— Dataset entries —
+===+

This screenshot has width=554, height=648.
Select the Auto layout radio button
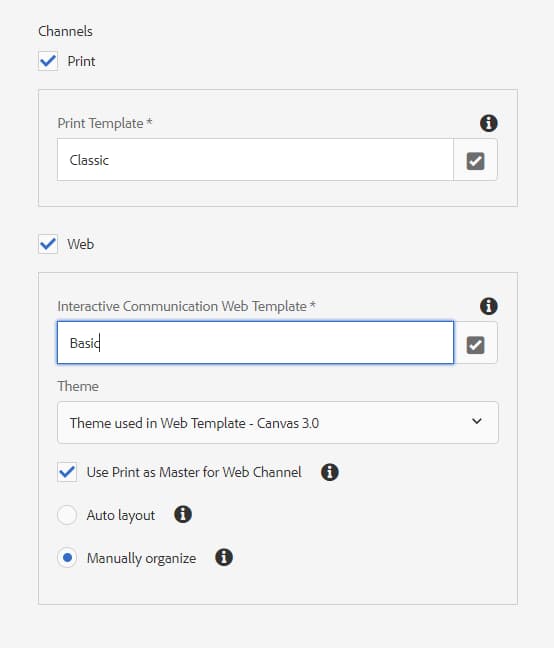point(67,515)
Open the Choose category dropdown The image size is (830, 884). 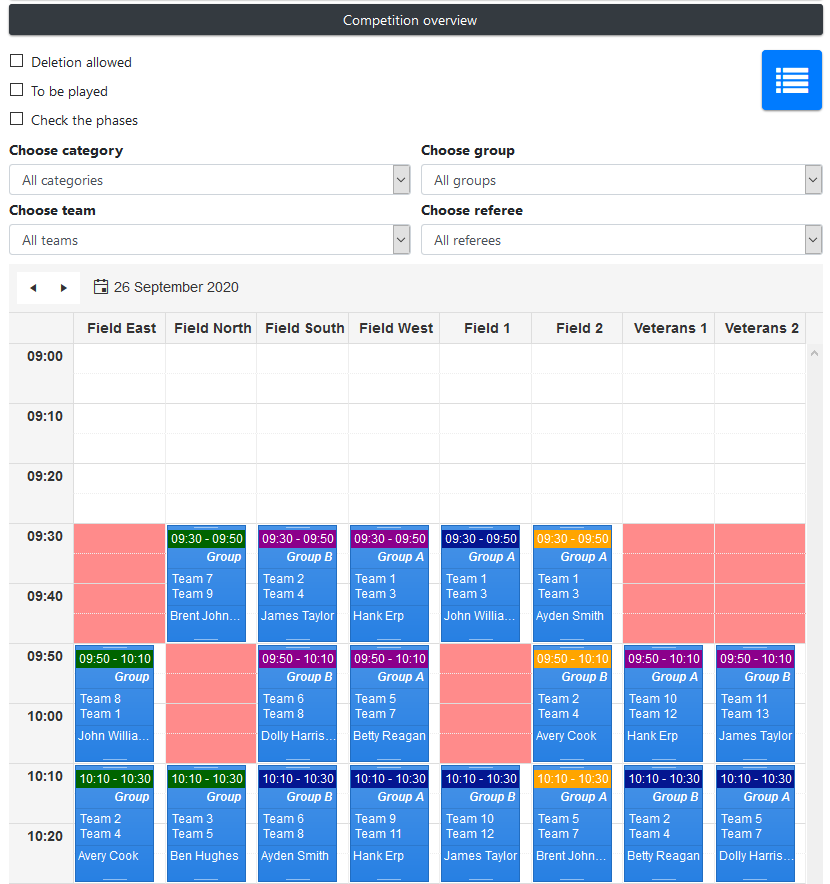(209, 180)
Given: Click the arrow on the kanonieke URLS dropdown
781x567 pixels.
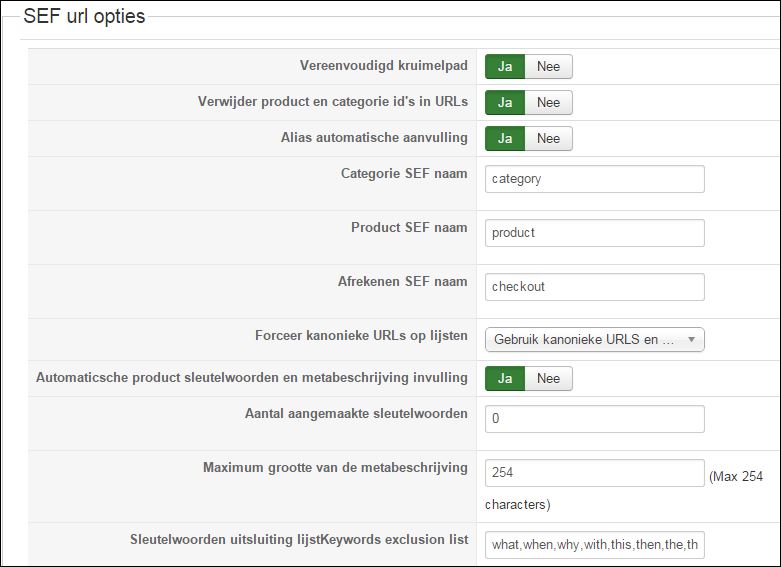Looking at the screenshot, I should click(691, 340).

+===+

— WORK REQUEST —
Transcribe, word for word, the line holding "Given: Click the" and all lines after it in the entries above, ending with the last. Only those lines; no pictures.

— RESPONSE —
Given: Click the arrow on the kanonieke URLS dropdown
781x567 pixels.
Looking at the screenshot, I should click(691, 340).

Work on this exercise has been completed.